Periplasmic Protein Mobility for Extracellular Electron Transport in Shewanella oneidensis

Abstract

Extracellular electron transport (EET) supports the survival of specific microorganisms on the Earth's surface by facilitating microbial respiration with diverse electron acceptors. A key aspect of EET is the organization of electron relays, i.e., multi-heme c-type cytochromes (MHCs), within the periplasmic space of microbial cells. In this study, we investigated the mobility of periplasmic electron relays in Shewanella oneidensis MR-1, a model strain capable of EET, using in vivo protein crosslinking to the MHCs. First, we established that crosslinking efficiency correlates with the spatial proximity and diffusion coefficient of protein molecules through in vitro tests. Based on these findings, we identified distinct molecular behaviors of periplasmic MHCs, showing that the tetraheme flavocytochrome FccA, which also serves as a periplasmic fumarate reductase, forms protein complexes with limited motility, while the small tetraheme c-type cytochrome CctA remains discrete and mobile. Both MHCs contribute to EET for bioelectrochemical nitrate and nitrite reduction. These findings reveal dual mechanisms for organizing periplasmic electron relays in EET, advancing our understanding of microbial extracellular respiration.
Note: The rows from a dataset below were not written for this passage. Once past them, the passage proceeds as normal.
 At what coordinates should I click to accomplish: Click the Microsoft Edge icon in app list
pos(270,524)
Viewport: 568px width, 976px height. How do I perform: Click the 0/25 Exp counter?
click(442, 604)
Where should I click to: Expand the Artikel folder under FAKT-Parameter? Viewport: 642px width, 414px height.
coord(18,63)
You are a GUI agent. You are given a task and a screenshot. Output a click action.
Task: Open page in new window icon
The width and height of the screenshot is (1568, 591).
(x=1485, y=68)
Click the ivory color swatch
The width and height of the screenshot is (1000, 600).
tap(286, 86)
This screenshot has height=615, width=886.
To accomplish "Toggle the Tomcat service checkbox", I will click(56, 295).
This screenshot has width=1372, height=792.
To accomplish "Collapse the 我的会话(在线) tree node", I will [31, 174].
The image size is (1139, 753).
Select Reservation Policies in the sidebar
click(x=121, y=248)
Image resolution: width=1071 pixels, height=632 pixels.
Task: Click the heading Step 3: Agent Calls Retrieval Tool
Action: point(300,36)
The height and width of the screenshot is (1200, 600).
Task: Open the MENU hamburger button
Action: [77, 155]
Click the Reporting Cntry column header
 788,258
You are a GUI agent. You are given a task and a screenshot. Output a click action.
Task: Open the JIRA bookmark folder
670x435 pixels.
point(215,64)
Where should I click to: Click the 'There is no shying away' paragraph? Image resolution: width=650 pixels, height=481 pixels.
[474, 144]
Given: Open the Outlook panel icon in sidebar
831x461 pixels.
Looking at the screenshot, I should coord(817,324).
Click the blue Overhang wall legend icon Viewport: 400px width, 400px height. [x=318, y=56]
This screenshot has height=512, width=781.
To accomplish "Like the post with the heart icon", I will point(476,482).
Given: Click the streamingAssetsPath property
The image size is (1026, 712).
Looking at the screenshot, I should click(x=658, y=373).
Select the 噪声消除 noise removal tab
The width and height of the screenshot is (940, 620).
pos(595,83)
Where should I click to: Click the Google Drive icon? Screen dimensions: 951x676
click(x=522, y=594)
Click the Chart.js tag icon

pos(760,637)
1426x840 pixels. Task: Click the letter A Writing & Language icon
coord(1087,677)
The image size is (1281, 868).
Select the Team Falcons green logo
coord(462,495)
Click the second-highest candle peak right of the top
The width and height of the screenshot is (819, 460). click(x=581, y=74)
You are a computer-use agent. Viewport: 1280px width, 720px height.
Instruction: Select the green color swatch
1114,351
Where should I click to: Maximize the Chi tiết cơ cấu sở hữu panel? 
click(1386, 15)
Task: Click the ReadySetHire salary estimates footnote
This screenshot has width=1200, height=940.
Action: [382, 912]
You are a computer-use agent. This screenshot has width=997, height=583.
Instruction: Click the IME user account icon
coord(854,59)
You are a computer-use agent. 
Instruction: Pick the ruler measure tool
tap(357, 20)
Keywords: bioelectrochemistry; c-type cytochrome; crosslinking; extracellular electron transport; formaldehyde; microbial respiration.

Figure 1

Diagrams on the research contents of this work. (a) Cartoon showing the proposed dynamic model of periplasmic electron transport through rolling CctA or FccA. Solid arrows indicate the directions of electron transport. Dashed arrows indicate the directions of protein movement. (b) The procedure designed for the in vivo study of periplasmic protein mobility in S. oneidensis.

Figure 2

SDS-PAGE and heme-staining results from a formaldehyde-treated periplasmic fraction (a) under protein concentrations of 4.0 mg/mL (5×) and 0.8 mg/mL (1×), and (b) under different-viscosity solutions (1 M or 0 M sucrose was added). Each lane of gels was loaded with 2 µg protein. CL+: crosslinked; CL−: non crosslinked. The staining intensity of the CL+ lanes was plotted. Rectangles and green arrows mark the produced and vanished bands during crosslinking, respectively. Data are representative of triplicate SDS-PAGE experiments.

Figure 3

Size distribution of protein complexes after in vivo crosslinking. (a) SDS-PAGE of cell lysates of CL− and CL+ (10, 30, and 60 min). Each lane was loaded with 5 µg proteins. Rectangles and green arrows mark the produced and vanished bands during crosslinking, respectively. (b) SDS-PAGE results for periplasmic fractions extracted from CL− and CL+ (30 min) cells. (c) SDS-PAGE results for total soluble proteins extracted from CL− and CL+ (30 min) cells. (d) SEC separation to periplasmic fraction extracted from CL− and CL+ (30 min) cells. Curves are normalized to equal heme content. (e) SDS-PAGE results for CL− subfractions marked in (d). Data are representative of triplicate SDS-PAGE and SEC experiments.

Figure 4

Size distribution of FccA and CctA_6×His in crosslinked samples. (a) Specific activity of fumarate reductases in periplasmic and membrane fractions. (b) Activity of fumarate reductases in subfractions of SEC elutes, Figure 3d. Error bars in (a,b) indicate the standard error of triplicate assays. (c) Concentrations of fumarate reductases in subfractions of SEC elutes, Figure 3d. (d) SEC elutes of CctA_6×His-containing proteins. Duplicate SEC experiments were performed and the results are consistent.

Figure 5

Bioelectrochemical reduction of nitrate and nitrite by crosslinked EET system. (a,b) Cyclic voltammagrams exhibited the nitrate (a) and nitrite (b) reduction activities by the WT biofilm before (CL−) and after crosslinking (CL+). –Acceptor: electron acceptor-free conditions. (c,d) Cyclic voltammagrams exhibited the nitrate (c) and nitrite (d) reduction activities by the ΔcctA biofilm before (CL−) and after crosslinking (CL+). Triplicate biofilms of WT and ΔcctA strains were tested and the representative data are shown.